Skip to content

How to model a database

e-footprint does not have a first-class abstraction for databases. A database is modeled by composing the primitives used for any backend workload: a Server, a Storage, and a set of Jobs. A database-flavoured Service, plugged in through the server's installed-services mechanism, would bundle a sensible engine baseline and canonical query templates — that would be a welcome contribution.
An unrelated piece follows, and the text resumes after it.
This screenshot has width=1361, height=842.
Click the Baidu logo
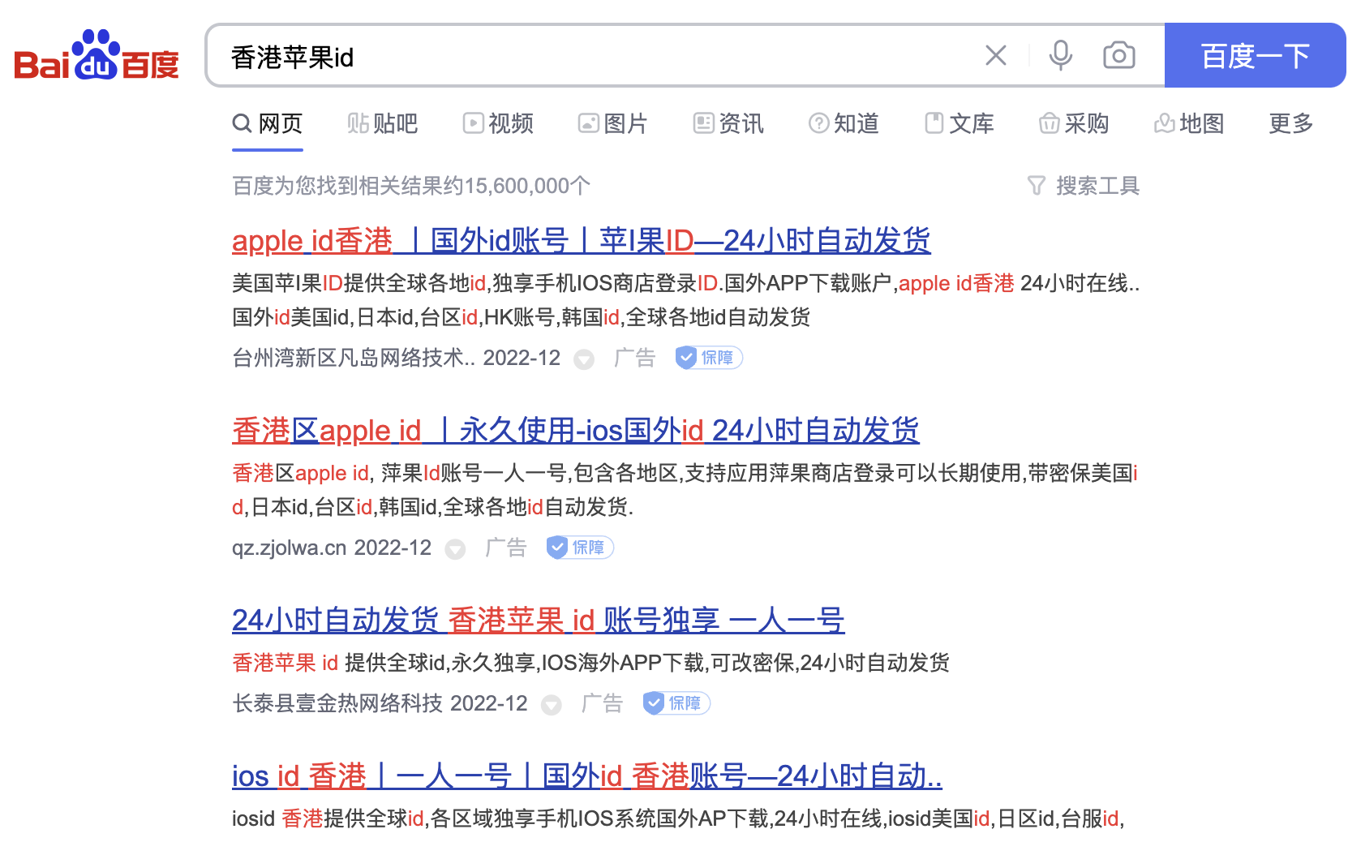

How a database maps onto the primitives

Python sketch

storage = Storage(
    "PostgreSQL storage",
    base_storage_need=SourceValue(100 * u.GB_stored),
)

db_server = Server(
    "PostgreSQL server",
    base_ram_consumption=SourceValue(2 * u.GB_ram),
    base_compute_consumption=SourceValue(0.1 * u.cpu_core),
    storage=storage,
    # remaining params fall back to defaults
)

read_query = Job(
    "SELECT", server=db_server,
    request_duration=SourceValue(20 * u.ms),
    compute_needed=SourceValue(0.1 * u.cpu_core),
    ram_needed=SourceValue(20 * u.MB_ram),
    data_transferred=SourceValue(5 * u.kB),
    data_stored=SourceValue(0 * u.kB),
)

write_query = Job(
    "INSERT", server=db_server,
    request_duration=SourceValue(40 * u.ms),
    compute_needed=SourceValue(0.2 * u.cpu_core),
    ram_needed=SourceValue(50 * u.MB_ram),
    data_transferred=SourceValue(2 * u.kB),
    data_stored=SourceValue(0.5 * u.kB),
)

The values above sketch a modest PostgreSQL deployment under steady load: a couple of gigabytes of shared buffers, continuous background workers (checkpointer, autovacuum), and queries in the millisecond range. They are illustrative, not measured — profile your own setup or cite a credible source in a Source.

Pitfalls

  • Averaging reads and writes into a single job. They differ by orders of magnitude on data_stored and often on compute_needed. Model the mix via multiple Job instances.
  • Confusing transfer and storage. Job.data_transferred is the per-call network payload; Job.data_stored is the per-call contribution to durable storage. Both can be non-zero on the same job.
  • Forgetting the engine baseline. The defaults for Server.base_ram_consumption and Server.base_compute_consumption are zero. A database with no queries still consumes resources.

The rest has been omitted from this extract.